提供テキスト >>
100時間の瞑想合宿で湧いてきた「海外で働きたい」という気持ち
マレーシアに渡る前の大友は、日本で企業向けのヘルプデスクや、オンサイトサポートを提供する業務のほか、外資系金融機関でヘルプデスクの立ち上げに携わってきました。忙しく働き、疲れ果てていたところを見かねたインド人の同僚に「瞑想に行ってきたらいい」と勧められて参加したのが、当時流行っていた100時間の瞑想合宿でした。
大友 「自分と向き合う中で、潜在的に抱えつつも抑え込んでいた『海外で働きたい』という気持ちが湧いてきました。日本の職場にも外国人の同僚がいたので、よりグローバルな環境を経験したいという気持ちはもともと持っていましたが、帰国子女でもなければ留学経験もない、語学力にすごく自信があるわけでもない私が外国で働くなんて夢のまた夢だと思っていたんです」
自分が「外国で働きたい」という気持ちを持っていたことを再認識し、やりたいことがクリアになると、海外勤務に関する情報が自然と目に入るようになります。そんなとき、偶然見たタイのフリーペーパーに掲載されていた、日本語でのシステム管理者の求人に応募すると、話はとんとん拍子で進み、採用が決まります。しかし2011年の3月、タイへ移住する準備を進めていたところに東日本大震災が発生し、採用は白紙になってしまいました。
大友 「半ば諦めかけたところで、マレーシアにあるグローバルIT企業で、日本語話者のITヘルプデスクの求人を見つけて応募しました。職位としてはキャリアダウンになるので考え直してはどうかというエージェントの助言もありましたが、初めての海外就職でしたし、まずは経験を積みたいという気持ちで、そのままその仕事に決めました」
いざマレーシアへ!マレーシア人と日本人の仕事に対する考え方の違いに触れる日々
マレーシアに渡った大友は、企業向けのITヘルプデスクのシニアアナリストとして、ユーザーからきた問合せに回答する業務や、同僚のマレーシア人の日本語スキル向上を目指す品質管理の業務に従事した後、2020年 にDXCテクノロジー・マレーシアにARL(アカウントランリード)として入社しました。
大友 「ARLは、簡単に言うと日本のお客様とマレーシアチームの調整役です。ARLの仕事は、マレーシアの同僚の気持ちも汲みながらお客様の要望に応える必要があり、その調整が難しかったです。

取り組む課題 >>
1 > 大友の海外就職に関する文章を2文で要約してください。
2 > 大友の海外就職に関する文章の最後の文に続けて、その先を書き進めてください。

提供情報 >>
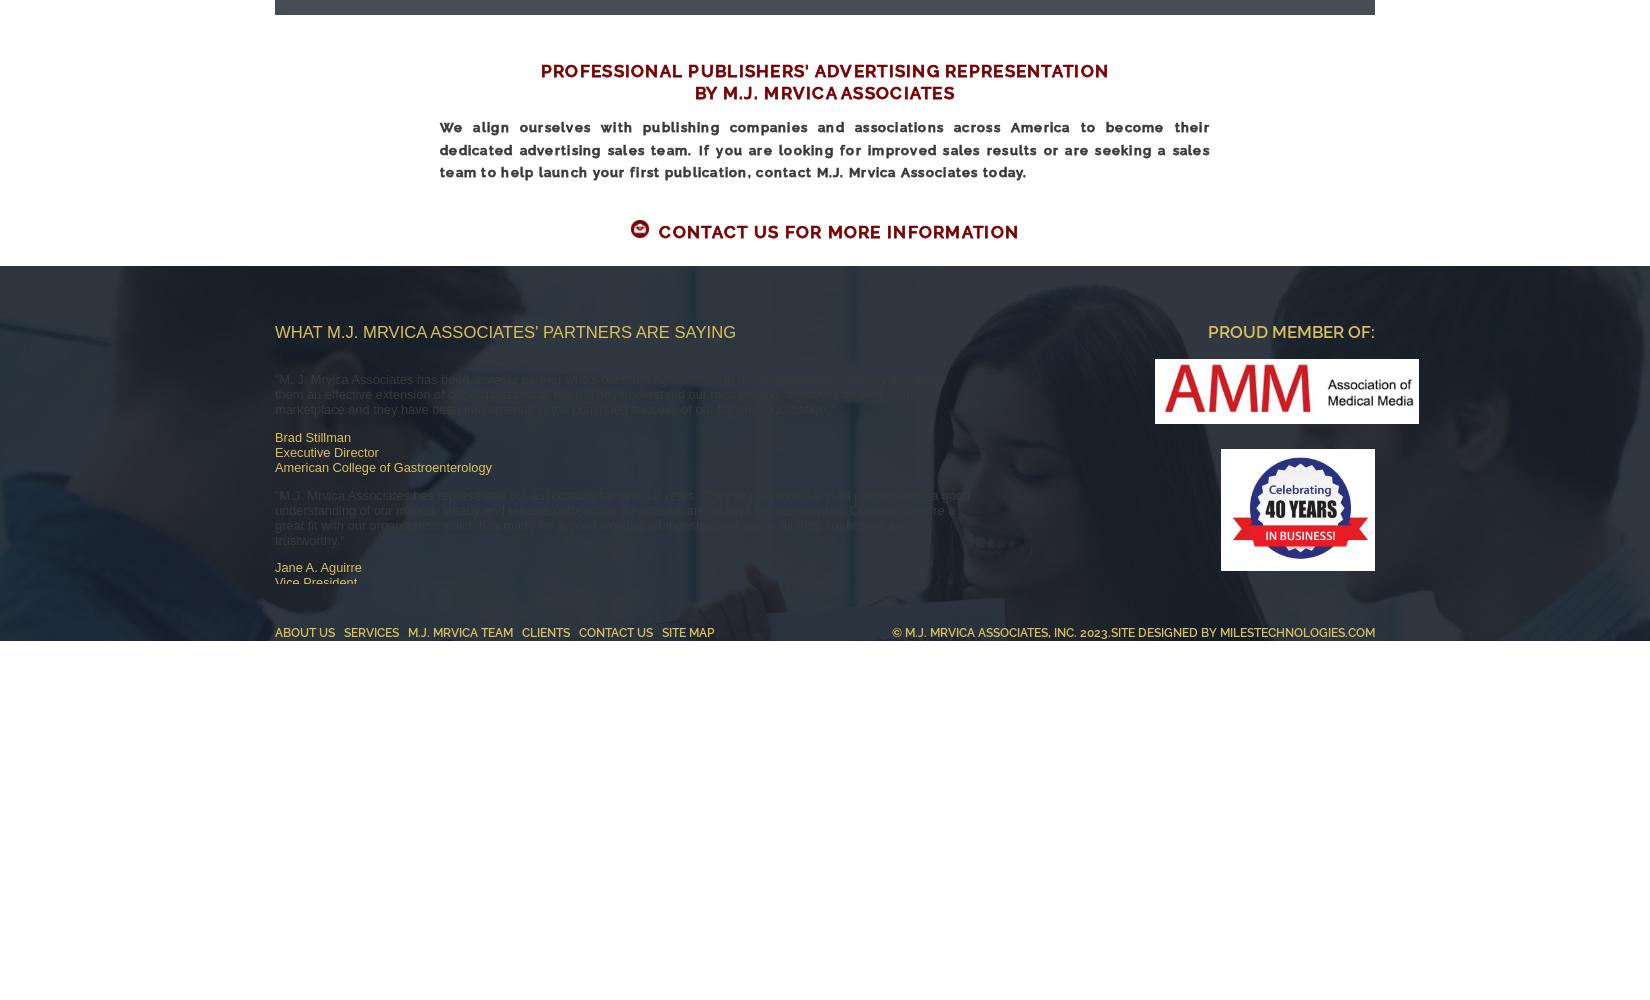 The width and height of the screenshot is (1650, 1000). What do you see at coordinates (614, 632) in the screenshot?
I see `'Contact Us'` at bounding box center [614, 632].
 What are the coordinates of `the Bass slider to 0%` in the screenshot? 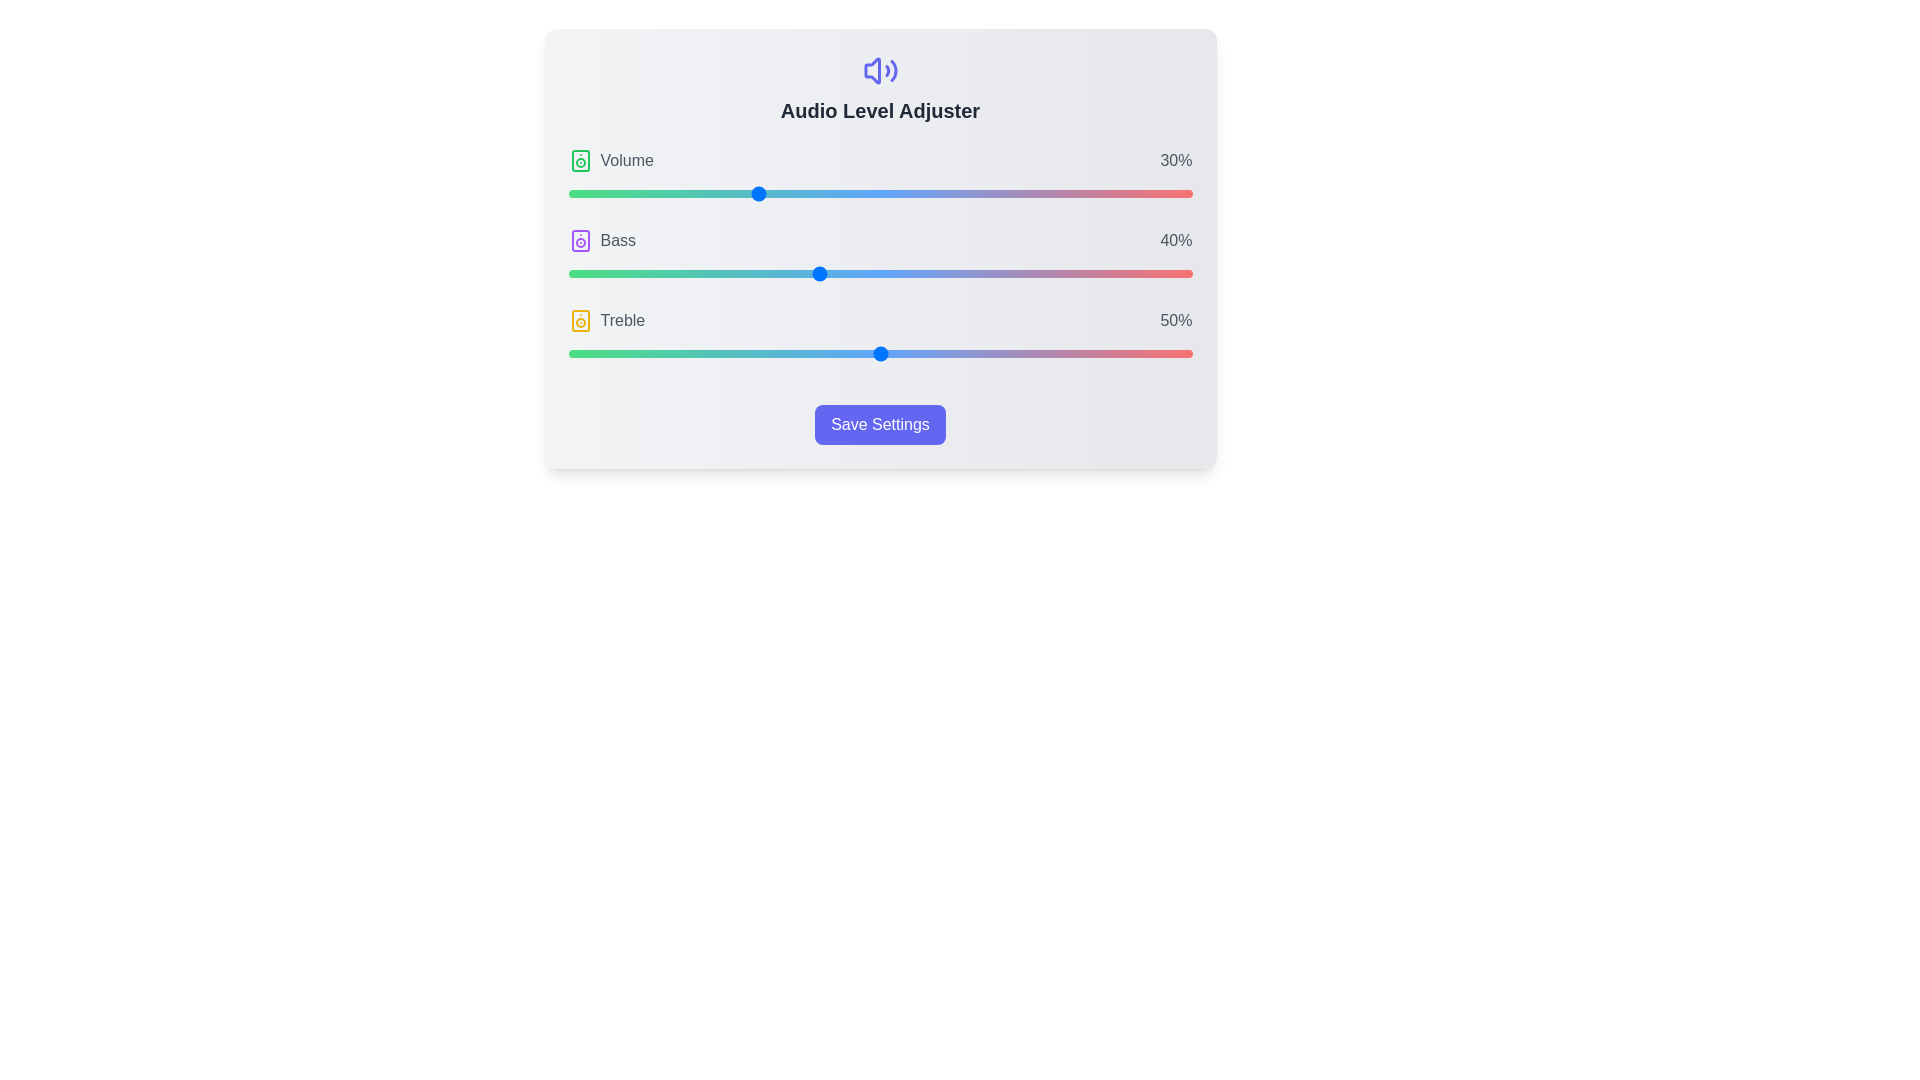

課題の解答 >>
1 > 日本でヘルプデスク業務などに携わっていた大友は、同僚に勧められた100時間の瞑想合宿で「海外で働きたい」という気持ちを再認識し、タイでの採用が決まったものの、東日本大震災で白紙になった。その後、マレーシアのグローバルIT企業で日本語話者のITヘルプデスクの仕事に就き、2020年にDXCテクノロジー・マレーシアにARLとして入社した。

2 >
たとえば日本では、発生した問題が解決しても、その原因を特定して再発を防止したり、次回はより迅速に解決できるようにプロセスを見直したりするのが一般的ですが、マレーシアでは『問題が解決すれば一件落着』というような、過程にはあまりこだわらない感覚があるため、はじめは戸惑いました。
仕事をする中で、マレーシアチームとお客様の言い分はどちらも理解できるものの、内容は相反するということもあり、その調整に苦労しました」
仕事に関する感覚のギャップには難しさを感じるものの、マレーシアでの働き方は、仕事のオンとオフがはっきりしていて、ワークライフバランスの取りやすさが良いところだと考えていました。
大友 「自分や家族との時間をとても大切にしていて、周りもそれを認めています。それとともに、マレーシアは多民族国家なので、お互いの違いを尊重し、譲歩し合う文化があります。職場ではお互いに心地良く仕事ができる関係を大事にしています」
大友のチームでは、同僚たちとの会食や、チームビルディングなどのイベントに、家族を連れて参加することが一般的でした。同僚の子どもたちも一緒に参加することも多く、ほのぼのした雰囲気があったと言います。
マレーシア人のムスリムたちは「Inshallah(インシャアッラー)(神のみぞ知るという意味)」という言葉をよく使います。物事に対して日本人ほど心配することが少なく、とにかく明るい人が多いのは、そうしたイスラム教の精神に拠るものかもしれません。
人によってカレンダーが違う?興味が尽きないマレーシアでの暮らし
マレーシアは日本との時差が1時間、1年中安定したトロピカルな気候です。人口は大きく分けてマレー(ネイティブ)系、中国系、インド系の3民族で構成されていて、信仰する宗教によって暦が異なります。それゆえ、民族によって祝日や新年が毎年変わるなんてこともあります。
大友 「おもに3つの民族が、それぞれの暦で暮らしているので祝日が多いです。祝日にはよく花火が上がりますが、足元で打ち上げられているのを見たときは驚きました。ほかにも、マレーシア国内のサッカー大会で自分の住んでいる州が優勝したときは、その州だけ翌日休みになったのも印象深いです」
食事は米文化ということもあり、「料理が口にあう」ということも多いと話す大友。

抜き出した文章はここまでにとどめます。